Tips

YAML has its idiosyncrasies, like all input formats. We attempt to list some common problems here.

Validate your files offline before uploading.

Try pasting your text into an online YAML validator (find several with Google) like YAML Lint . Or write some code that parses YAML using one of the available libraries for different languages.

Even better: install the Python hepdata-validator package which checks that the YAML files match the HEPData schema. You can then validate a zip, directory or single YAML file using the hepdata-validate command. See the hepdata-validator docs for more details.

The validator will be run automatically if you create your submission using the hepdata-lib package.

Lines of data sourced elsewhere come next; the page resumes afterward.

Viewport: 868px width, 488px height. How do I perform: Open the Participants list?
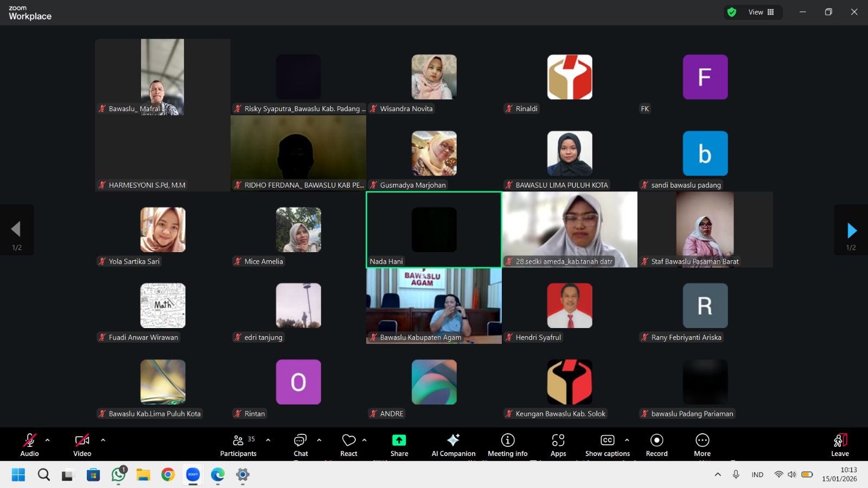pyautogui.click(x=238, y=445)
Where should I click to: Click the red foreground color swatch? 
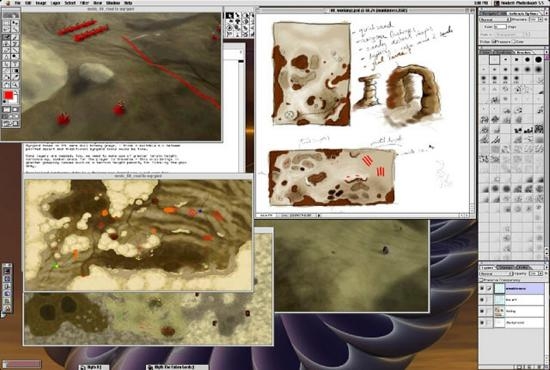(8, 95)
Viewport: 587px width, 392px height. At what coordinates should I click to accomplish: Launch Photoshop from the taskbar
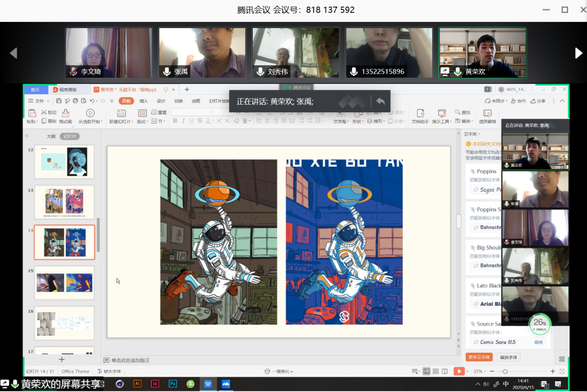173,383
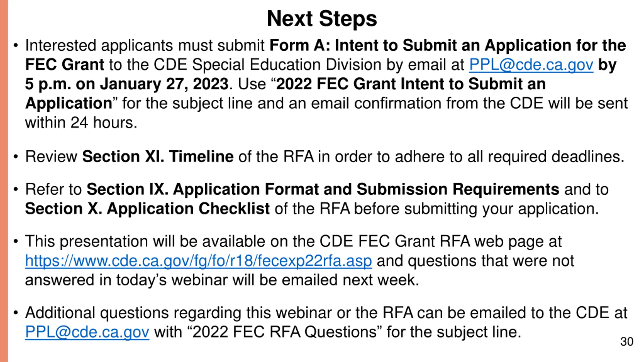The height and width of the screenshot is (362, 644).
Task: Click the bullet before "Review Section XI"
Action: [x=16, y=157]
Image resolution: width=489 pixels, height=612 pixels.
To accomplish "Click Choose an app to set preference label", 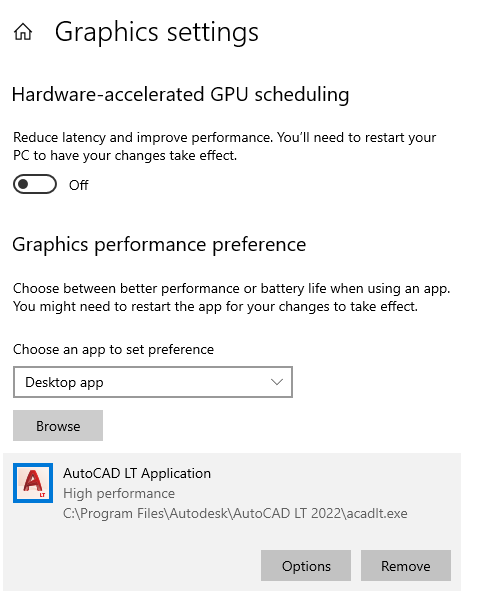I will [113, 349].

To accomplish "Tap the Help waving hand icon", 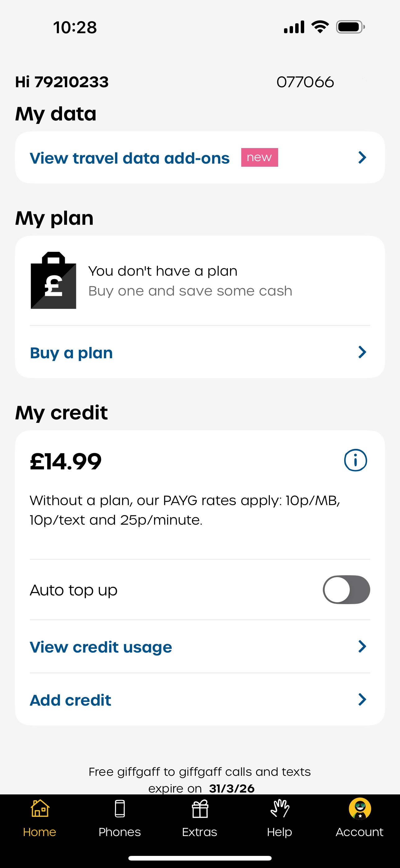I will tap(279, 809).
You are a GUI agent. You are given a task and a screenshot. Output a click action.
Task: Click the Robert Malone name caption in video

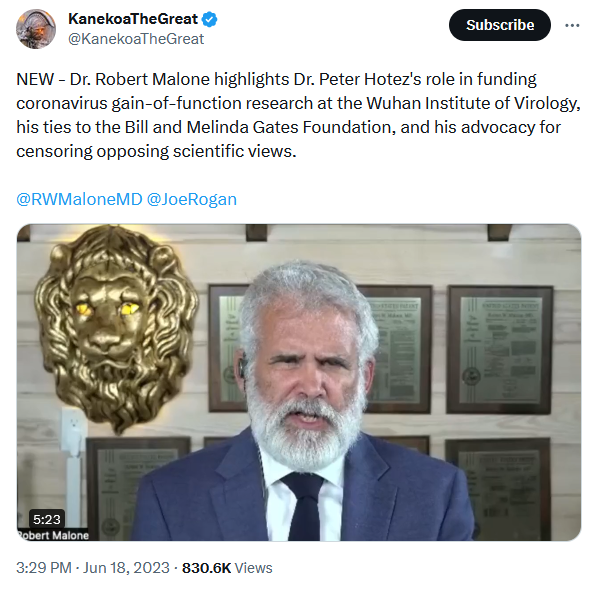53,535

Escape special characters.

Some characters in YAML need to be escaped, otherwise they cause errors when parsing. The two characters that cause most trouble for YAML are : and -. Other problematic characters are {, }, and %. So if you use these characters in some description string, please make sure you put quotes around the whole string.

Ensure spaces after colons.

Another annoyance can be with spacing. {symerror:0.4, label:stat} will give you an error. Change this to {symerror: 0.4, label: stat} however and everything will work nicely.

Use --- to separate tables in the submission.yaml file.

A line --- separates YAML documents in the same file and is used to denote the start of a new table in the submission.yaml file. But don’t end the submission.yaml file with --- otherwise a final (empty) table will be created, which might cause some problems.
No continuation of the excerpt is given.